THE TASK:
In the records below, begin at the line that has "http://www.weipp.cc (17, 267)" and stop after the line that has "http://www.yiyuantongkeji.com (23, 2073)"; quote those lines verbatim and nothing more.

Stored items from a collection:
BEGIN
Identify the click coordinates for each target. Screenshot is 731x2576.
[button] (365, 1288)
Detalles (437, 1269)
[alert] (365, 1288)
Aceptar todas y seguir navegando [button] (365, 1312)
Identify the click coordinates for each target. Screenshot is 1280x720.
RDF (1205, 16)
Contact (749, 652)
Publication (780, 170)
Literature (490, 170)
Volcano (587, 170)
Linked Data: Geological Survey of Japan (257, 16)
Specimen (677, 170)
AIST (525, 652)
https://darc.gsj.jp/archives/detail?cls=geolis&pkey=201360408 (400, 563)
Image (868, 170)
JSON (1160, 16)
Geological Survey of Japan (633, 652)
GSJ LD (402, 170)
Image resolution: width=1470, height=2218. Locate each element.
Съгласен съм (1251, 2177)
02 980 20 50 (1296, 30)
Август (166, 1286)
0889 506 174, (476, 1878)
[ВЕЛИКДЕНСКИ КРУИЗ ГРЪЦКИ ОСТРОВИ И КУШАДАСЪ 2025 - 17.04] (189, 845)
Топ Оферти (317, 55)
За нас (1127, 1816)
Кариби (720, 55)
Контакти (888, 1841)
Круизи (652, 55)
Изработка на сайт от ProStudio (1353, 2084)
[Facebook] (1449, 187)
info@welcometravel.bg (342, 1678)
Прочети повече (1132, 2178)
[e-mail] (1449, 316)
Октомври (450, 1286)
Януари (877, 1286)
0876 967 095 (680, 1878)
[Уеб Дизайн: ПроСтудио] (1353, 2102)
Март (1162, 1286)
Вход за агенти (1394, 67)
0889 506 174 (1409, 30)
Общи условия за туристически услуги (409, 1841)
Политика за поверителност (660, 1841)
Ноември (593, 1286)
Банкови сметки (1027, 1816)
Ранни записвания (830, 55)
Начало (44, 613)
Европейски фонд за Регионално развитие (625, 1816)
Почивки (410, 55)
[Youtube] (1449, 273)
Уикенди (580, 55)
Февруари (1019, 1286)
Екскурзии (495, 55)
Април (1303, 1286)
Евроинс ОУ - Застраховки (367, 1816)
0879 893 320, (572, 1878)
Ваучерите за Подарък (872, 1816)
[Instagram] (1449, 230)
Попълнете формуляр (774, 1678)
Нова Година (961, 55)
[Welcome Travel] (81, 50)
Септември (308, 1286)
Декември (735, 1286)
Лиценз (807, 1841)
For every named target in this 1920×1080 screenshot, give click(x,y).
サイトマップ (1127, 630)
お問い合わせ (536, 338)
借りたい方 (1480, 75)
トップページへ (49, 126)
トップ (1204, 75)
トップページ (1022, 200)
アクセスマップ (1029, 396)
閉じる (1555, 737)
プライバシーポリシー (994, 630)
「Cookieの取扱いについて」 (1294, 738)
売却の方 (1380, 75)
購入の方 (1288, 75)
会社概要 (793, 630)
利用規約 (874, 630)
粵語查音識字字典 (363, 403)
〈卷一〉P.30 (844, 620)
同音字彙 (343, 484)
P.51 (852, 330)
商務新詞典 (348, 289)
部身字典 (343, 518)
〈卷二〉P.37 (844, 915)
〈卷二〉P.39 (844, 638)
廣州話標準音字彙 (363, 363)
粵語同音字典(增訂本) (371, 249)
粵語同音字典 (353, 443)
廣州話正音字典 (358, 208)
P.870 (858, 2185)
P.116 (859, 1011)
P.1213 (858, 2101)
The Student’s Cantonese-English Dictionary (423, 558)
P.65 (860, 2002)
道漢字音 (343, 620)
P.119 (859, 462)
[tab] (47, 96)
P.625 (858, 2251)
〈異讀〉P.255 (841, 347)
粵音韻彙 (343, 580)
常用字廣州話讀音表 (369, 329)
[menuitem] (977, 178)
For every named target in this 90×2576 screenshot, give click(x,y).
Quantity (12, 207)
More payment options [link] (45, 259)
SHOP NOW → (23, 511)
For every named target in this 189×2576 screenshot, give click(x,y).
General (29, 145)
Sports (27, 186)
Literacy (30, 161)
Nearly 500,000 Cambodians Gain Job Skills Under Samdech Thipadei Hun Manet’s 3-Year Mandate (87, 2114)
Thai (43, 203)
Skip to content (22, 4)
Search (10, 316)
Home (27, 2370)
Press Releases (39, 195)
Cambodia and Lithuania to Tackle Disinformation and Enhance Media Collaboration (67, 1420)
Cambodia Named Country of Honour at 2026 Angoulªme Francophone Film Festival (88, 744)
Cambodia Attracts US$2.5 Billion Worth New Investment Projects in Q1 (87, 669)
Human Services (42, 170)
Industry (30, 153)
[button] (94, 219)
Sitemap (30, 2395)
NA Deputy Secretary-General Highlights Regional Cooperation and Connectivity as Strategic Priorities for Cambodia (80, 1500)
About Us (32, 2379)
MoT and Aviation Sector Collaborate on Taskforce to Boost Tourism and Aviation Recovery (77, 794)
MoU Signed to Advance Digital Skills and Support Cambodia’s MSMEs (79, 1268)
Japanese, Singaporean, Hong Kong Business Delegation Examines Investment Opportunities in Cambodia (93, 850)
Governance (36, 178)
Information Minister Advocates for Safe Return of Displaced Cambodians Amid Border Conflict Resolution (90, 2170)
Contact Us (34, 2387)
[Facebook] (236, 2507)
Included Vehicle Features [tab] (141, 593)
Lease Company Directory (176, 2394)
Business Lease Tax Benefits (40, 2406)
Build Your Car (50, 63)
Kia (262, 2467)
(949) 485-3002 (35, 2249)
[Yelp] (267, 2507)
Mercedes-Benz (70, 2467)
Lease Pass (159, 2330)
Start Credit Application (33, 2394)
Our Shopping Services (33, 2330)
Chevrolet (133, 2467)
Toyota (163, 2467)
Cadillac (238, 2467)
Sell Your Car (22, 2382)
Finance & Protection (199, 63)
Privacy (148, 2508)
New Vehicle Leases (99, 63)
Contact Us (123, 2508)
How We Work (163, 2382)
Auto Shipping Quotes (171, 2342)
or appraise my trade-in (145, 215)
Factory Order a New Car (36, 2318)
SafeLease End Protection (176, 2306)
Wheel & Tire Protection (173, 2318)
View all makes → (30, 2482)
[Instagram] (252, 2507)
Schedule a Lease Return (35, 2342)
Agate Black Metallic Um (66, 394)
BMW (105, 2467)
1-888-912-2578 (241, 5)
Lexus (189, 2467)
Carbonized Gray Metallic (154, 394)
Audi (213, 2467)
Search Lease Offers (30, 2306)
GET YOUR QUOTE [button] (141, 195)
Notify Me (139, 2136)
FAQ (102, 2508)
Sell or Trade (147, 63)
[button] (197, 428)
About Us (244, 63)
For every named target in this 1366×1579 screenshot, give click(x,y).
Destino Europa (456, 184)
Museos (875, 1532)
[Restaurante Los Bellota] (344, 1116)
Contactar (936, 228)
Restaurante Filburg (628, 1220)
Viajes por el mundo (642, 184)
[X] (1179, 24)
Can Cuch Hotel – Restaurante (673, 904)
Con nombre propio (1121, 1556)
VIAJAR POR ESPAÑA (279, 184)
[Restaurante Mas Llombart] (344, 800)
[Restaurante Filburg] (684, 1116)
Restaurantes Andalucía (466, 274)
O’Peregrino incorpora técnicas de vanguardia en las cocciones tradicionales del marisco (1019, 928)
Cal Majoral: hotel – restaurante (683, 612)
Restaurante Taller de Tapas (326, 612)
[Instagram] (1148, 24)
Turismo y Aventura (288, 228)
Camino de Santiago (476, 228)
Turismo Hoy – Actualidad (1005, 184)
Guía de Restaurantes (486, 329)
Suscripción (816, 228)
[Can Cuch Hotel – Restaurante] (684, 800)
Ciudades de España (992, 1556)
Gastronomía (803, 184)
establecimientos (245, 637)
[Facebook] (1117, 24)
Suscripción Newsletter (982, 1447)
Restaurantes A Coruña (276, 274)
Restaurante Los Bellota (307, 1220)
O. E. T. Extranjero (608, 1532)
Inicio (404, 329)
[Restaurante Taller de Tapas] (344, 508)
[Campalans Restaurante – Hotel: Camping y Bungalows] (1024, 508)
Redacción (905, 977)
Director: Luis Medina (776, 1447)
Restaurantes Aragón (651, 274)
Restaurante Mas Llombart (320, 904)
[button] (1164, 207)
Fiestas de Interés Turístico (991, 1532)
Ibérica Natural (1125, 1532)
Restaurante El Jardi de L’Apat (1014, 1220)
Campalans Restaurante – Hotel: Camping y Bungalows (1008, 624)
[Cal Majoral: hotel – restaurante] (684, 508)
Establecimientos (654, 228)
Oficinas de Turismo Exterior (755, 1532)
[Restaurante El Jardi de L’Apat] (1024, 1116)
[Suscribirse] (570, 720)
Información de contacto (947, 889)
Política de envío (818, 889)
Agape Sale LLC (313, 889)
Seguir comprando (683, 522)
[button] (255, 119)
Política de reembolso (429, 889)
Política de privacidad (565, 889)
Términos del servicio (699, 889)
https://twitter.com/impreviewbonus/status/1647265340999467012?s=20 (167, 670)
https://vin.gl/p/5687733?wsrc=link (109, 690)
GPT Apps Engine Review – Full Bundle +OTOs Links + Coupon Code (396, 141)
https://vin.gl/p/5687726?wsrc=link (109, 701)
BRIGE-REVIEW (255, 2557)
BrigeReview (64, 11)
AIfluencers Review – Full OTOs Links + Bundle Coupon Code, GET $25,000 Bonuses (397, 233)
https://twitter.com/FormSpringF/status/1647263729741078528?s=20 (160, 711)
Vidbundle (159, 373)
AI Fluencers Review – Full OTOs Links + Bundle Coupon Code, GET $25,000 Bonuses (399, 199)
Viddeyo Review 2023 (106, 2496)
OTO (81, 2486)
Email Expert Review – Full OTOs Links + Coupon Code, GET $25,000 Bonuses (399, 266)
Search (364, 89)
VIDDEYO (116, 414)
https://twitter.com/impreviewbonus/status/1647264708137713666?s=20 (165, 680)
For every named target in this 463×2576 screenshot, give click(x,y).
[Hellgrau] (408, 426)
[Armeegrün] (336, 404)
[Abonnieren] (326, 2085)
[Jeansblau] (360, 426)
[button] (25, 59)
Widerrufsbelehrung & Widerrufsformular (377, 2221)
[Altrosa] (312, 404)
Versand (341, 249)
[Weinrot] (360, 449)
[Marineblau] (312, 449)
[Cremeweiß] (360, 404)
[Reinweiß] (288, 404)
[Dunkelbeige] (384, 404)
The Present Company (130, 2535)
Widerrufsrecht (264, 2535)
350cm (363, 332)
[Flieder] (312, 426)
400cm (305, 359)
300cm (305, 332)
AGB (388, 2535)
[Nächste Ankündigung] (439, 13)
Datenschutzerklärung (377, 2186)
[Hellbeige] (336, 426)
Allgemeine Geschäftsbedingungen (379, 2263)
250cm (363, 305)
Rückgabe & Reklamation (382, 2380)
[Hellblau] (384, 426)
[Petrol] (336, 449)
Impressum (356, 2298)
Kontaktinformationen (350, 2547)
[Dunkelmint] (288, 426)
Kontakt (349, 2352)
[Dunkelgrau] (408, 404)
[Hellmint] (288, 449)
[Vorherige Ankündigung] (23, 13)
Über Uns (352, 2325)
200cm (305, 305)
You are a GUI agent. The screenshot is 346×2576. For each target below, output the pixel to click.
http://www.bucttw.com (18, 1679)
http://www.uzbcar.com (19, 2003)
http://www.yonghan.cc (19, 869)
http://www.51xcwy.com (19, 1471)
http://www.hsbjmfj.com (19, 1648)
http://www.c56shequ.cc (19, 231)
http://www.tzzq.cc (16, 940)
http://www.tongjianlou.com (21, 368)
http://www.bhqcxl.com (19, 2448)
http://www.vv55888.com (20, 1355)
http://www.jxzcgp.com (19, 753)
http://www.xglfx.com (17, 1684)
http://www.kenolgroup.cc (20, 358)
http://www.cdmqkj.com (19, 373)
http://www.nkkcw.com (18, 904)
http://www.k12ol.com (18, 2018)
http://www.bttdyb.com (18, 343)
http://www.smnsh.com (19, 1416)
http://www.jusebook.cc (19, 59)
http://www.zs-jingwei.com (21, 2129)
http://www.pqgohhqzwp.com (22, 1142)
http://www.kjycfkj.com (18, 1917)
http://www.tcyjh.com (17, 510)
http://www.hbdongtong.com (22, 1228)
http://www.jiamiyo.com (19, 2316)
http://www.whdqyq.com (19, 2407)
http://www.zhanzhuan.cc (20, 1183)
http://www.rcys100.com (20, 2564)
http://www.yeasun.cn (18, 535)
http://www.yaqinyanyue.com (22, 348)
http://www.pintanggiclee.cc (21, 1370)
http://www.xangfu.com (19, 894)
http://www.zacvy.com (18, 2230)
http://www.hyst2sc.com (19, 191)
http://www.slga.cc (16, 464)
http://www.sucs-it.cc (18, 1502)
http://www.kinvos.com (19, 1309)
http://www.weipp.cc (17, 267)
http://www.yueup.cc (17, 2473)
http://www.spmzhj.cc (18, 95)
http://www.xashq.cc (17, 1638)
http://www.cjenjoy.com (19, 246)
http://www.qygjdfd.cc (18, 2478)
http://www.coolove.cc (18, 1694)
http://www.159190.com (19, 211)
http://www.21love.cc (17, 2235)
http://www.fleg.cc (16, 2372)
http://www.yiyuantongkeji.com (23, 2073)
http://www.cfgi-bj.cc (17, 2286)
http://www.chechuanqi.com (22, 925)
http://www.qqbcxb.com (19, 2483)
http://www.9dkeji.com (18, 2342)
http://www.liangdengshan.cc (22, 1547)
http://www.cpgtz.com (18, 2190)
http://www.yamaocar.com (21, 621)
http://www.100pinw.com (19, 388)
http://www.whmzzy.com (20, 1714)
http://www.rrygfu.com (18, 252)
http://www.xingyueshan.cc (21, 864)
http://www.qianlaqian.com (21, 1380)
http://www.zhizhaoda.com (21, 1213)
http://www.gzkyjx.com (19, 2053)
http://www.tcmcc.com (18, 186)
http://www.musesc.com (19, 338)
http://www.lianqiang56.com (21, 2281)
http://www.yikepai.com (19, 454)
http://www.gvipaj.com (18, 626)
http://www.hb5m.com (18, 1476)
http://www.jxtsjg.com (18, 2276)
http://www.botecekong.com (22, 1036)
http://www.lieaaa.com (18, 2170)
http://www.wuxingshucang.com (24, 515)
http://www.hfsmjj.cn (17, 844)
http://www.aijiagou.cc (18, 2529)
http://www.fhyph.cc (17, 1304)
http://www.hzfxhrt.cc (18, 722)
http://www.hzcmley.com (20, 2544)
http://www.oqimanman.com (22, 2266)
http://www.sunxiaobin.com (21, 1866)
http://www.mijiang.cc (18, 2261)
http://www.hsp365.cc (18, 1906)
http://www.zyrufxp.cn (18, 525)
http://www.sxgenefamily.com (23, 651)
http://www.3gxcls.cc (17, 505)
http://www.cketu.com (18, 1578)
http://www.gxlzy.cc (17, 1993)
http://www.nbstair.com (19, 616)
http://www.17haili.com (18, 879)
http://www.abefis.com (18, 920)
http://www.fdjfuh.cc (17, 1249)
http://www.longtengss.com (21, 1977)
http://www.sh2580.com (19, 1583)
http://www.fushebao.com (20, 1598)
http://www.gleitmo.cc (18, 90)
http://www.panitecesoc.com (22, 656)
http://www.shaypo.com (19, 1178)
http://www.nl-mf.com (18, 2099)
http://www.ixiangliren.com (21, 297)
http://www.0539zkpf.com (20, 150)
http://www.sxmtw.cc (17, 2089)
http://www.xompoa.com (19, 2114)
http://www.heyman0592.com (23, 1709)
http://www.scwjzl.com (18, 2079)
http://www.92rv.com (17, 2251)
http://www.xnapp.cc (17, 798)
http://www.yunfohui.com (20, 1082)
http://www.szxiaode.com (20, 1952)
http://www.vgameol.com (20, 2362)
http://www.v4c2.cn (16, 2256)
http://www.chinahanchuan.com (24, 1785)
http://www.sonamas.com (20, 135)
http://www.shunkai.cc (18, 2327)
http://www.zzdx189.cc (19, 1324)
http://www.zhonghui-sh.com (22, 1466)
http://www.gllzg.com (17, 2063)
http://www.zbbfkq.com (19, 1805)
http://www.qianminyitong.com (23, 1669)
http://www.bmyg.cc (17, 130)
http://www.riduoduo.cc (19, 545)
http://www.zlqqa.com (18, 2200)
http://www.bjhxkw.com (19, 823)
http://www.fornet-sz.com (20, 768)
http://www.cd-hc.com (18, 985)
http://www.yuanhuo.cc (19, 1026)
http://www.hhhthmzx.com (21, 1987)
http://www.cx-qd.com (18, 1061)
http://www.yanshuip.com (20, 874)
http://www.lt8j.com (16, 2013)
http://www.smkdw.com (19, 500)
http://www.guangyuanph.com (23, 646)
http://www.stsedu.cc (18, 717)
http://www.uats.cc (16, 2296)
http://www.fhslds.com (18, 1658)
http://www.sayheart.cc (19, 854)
END
SOLUTION FOR THIS TASK:
http://www.weipp.cc (17, 267)
http://www.yueup.cc (17, 2473)
http://www.spmzhj.cc (18, 95)
http://www.xashq.cc (17, 1638)
http://www.cjenjoy.com (19, 246)
http://www.qygjdfd.cc (18, 2478)
http://www.coolove.cc (18, 1694)
http://www.159190.com (19, 211)
http://www.21love.cc (17, 2235)
http://www.fleg.cc (16, 2372)
http://www.yiyuantongkeji.com (23, 2073)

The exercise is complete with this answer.